**Information:**
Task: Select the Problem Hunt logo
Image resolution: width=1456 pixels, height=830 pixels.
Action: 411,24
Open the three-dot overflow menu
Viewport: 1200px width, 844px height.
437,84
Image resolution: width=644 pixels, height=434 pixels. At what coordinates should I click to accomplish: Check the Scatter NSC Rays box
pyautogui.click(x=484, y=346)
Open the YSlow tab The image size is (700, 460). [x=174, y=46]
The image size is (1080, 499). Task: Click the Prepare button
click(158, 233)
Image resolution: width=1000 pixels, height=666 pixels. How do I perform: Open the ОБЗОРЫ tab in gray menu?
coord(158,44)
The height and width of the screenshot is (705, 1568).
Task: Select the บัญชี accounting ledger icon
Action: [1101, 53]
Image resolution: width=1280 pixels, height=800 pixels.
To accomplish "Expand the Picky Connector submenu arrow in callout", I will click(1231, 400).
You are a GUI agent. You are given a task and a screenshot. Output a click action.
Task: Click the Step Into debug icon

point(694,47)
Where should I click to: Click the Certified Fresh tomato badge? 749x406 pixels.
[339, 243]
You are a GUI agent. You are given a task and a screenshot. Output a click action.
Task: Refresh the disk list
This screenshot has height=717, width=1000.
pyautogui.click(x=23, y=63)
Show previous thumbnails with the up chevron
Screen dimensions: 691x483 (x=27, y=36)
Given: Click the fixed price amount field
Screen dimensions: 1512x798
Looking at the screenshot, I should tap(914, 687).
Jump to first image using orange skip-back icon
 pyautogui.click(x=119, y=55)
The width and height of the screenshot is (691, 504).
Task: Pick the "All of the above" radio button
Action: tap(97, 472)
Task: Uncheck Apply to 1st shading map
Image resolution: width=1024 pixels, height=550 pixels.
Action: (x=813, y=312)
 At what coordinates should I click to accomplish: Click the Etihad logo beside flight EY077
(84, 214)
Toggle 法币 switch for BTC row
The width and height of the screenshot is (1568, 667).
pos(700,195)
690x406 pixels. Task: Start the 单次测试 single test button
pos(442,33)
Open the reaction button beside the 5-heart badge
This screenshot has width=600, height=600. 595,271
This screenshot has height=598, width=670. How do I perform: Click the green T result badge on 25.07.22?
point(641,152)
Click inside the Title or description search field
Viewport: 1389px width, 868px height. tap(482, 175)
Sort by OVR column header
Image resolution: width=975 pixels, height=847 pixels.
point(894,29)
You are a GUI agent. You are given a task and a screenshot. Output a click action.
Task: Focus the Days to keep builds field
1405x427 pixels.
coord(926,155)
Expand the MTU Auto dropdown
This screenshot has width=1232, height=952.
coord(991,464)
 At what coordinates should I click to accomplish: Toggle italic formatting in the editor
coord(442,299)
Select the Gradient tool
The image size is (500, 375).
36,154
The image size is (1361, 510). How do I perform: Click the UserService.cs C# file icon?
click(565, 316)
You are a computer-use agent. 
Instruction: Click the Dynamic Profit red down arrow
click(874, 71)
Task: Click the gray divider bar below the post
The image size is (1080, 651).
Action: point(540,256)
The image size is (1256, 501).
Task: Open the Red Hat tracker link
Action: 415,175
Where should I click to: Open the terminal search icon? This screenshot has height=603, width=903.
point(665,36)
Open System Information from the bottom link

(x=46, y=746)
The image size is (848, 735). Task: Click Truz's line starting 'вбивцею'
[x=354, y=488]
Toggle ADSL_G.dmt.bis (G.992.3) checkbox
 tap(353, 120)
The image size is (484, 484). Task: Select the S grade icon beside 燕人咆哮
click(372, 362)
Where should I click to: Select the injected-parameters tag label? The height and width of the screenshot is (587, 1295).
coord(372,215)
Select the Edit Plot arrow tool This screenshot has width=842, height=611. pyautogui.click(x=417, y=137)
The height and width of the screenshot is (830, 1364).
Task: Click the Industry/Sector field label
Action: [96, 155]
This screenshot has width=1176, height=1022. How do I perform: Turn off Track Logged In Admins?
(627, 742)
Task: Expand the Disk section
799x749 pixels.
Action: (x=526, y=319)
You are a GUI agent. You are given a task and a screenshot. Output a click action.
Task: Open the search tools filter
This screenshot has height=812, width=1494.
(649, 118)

**Problem details:**
Copy the lines of the data above exactly as written, beginning with the line containing "The width and height of the screenshot is (1568, 667)." and ending with the line containing "You are a computer-use agent.", and leave out all other lines.

**Exercise solution:**
The width and height of the screenshot is (1568, 667).
pos(700,195)
690x406 pixels. Task: Start the 单次测试 single test button
pos(442,33)
Open the reaction button beside the 5-heart badge
This screenshot has width=600, height=600. 595,271
This screenshot has height=598, width=670. How do I perform: Click the green T result badge on 25.07.22?
point(641,152)
Click inside the Title or description search field
Viewport: 1389px width, 868px height. tap(482, 175)
Sort by OVR column header
Image resolution: width=975 pixels, height=847 pixels.
point(894,29)
You are a GUI agent. You are given a task and a screenshot. Output a click action.
Task: Focus the Days to keep builds field
1405x427 pixels.
coord(926,155)
Expand the MTU Auto dropdown
This screenshot has width=1232, height=952.
coord(991,464)
 At what coordinates should I click to accomplish: Toggle italic formatting in the editor
coord(442,299)
Select the Gradient tool
The image size is (500, 375).
36,154
The image size is (1361, 510). How do I perform: Click the UserService.cs C# file icon?
click(565, 316)
You are a computer-use agent. 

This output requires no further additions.